> **PROBLEM STATEMENT**
Can you return the listing below line for line, with nothing changed?

> **DATASET ROWS**
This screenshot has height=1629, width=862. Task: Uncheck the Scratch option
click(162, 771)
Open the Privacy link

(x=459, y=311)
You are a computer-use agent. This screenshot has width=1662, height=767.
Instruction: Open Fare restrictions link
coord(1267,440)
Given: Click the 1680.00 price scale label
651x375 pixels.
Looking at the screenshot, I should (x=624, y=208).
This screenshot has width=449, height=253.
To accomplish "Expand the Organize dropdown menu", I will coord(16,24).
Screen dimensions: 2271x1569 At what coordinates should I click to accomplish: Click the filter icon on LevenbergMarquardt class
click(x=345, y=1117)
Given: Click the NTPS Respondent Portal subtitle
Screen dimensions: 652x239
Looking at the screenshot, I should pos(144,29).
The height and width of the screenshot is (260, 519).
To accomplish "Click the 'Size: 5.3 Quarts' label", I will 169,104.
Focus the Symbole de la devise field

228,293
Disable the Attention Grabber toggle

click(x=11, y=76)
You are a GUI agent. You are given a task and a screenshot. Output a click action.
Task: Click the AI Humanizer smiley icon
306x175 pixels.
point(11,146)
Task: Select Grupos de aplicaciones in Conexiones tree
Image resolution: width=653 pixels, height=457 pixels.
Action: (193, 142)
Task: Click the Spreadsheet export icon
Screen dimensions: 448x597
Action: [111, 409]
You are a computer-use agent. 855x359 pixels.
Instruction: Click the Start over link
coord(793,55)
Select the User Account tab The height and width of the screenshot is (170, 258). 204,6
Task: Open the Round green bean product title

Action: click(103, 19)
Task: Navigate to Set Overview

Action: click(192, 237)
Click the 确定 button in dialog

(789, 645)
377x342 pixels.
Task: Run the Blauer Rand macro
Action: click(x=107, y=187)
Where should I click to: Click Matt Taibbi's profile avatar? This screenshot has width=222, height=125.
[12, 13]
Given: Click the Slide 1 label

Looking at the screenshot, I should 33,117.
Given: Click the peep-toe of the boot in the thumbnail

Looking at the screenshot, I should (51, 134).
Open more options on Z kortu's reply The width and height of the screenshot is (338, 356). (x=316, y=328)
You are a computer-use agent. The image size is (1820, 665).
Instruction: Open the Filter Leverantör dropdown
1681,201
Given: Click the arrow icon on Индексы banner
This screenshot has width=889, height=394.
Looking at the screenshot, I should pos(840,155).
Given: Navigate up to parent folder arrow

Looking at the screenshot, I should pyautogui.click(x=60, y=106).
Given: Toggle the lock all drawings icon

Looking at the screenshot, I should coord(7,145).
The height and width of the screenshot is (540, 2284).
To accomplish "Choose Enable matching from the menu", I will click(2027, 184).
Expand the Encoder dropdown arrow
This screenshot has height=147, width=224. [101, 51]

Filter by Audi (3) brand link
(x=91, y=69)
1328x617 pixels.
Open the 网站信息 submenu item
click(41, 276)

> **WRITTEN ANSWER**
This screenshot has height=1629, width=862. Task: Uncheck the Scratch option
click(162, 771)
Open the Privacy link

(x=459, y=311)
You are a computer-use agent. This screenshot has width=1662, height=767.
Instruction: Open Fare restrictions link
coord(1267,440)
Given: Click the 1680.00 price scale label
651x375 pixels.
Looking at the screenshot, I should (x=624, y=208).
This screenshot has width=449, height=253.
To accomplish "Expand the Organize dropdown menu", I will coord(16,24).
Screen dimensions: 2271x1569 At what coordinates should I click to accomplish: Click the filter icon on LevenbergMarquardt class
click(x=345, y=1117)
Given: Click the NTPS Respondent Portal subtitle
Screen dimensions: 652x239
Looking at the screenshot, I should pos(144,29).
The height and width of the screenshot is (260, 519).
To accomplish "Click the 'Size: 5.3 Quarts' label", I will 169,104.
Focus the Symbole de la devise field

228,293
Disable the Attention Grabber toggle

click(x=11, y=76)
You are a GUI agent. You are given a task and a screenshot. Output a click action.
Task: Click the AI Humanizer smiley icon
306x175 pixels.
point(11,146)
Task: Select Grupos de aplicaciones in Conexiones tree
Image resolution: width=653 pixels, height=457 pixels.
Action: (193, 142)
Task: Click the Spreadsheet export icon
Screen dimensions: 448x597
Action: [111, 409]
You are a computer-use agent. 855x359 pixels.
Instruction: Click the Start over link
coord(793,55)
Select the User Account tab The height and width of the screenshot is (170, 258). 204,6
Task: Open the Round green bean product title

Action: click(103, 19)
Task: Navigate to Set Overview

Action: click(192, 237)
Click the 确定 button in dialog

(789, 645)
377x342 pixels.
Task: Run the Blauer Rand macro
Action: click(x=107, y=187)
Where should I click to: Click Matt Taibbi's profile avatar? This screenshot has width=222, height=125.
[12, 13]
Given: Click the Slide 1 label

Looking at the screenshot, I should 33,117.
Given: Click the peep-toe of the boot in the thumbnail

Looking at the screenshot, I should (51, 134).
Open more options on Z kortu's reply The width and height of the screenshot is (338, 356). (x=316, y=328)
You are a computer-use agent. The image size is (1820, 665).
Instruction: Open the Filter Leverantör dropdown
1681,201
Given: Click the arrow icon on Индексы banner
This screenshot has width=889, height=394.
Looking at the screenshot, I should pos(840,155).
Given: Navigate up to parent folder arrow

Looking at the screenshot, I should pyautogui.click(x=60, y=106).
Given: Toggle the lock all drawings icon

Looking at the screenshot, I should coord(7,145).
The height and width of the screenshot is (540, 2284).
To accomplish "Choose Enable matching from the menu", I will click(2027, 184).
Expand the Encoder dropdown arrow
This screenshot has height=147, width=224. [101, 51]

Filter by Audi (3) brand link
(x=91, y=69)
1328x617 pixels.
Open the 网站信息 submenu item
click(41, 276)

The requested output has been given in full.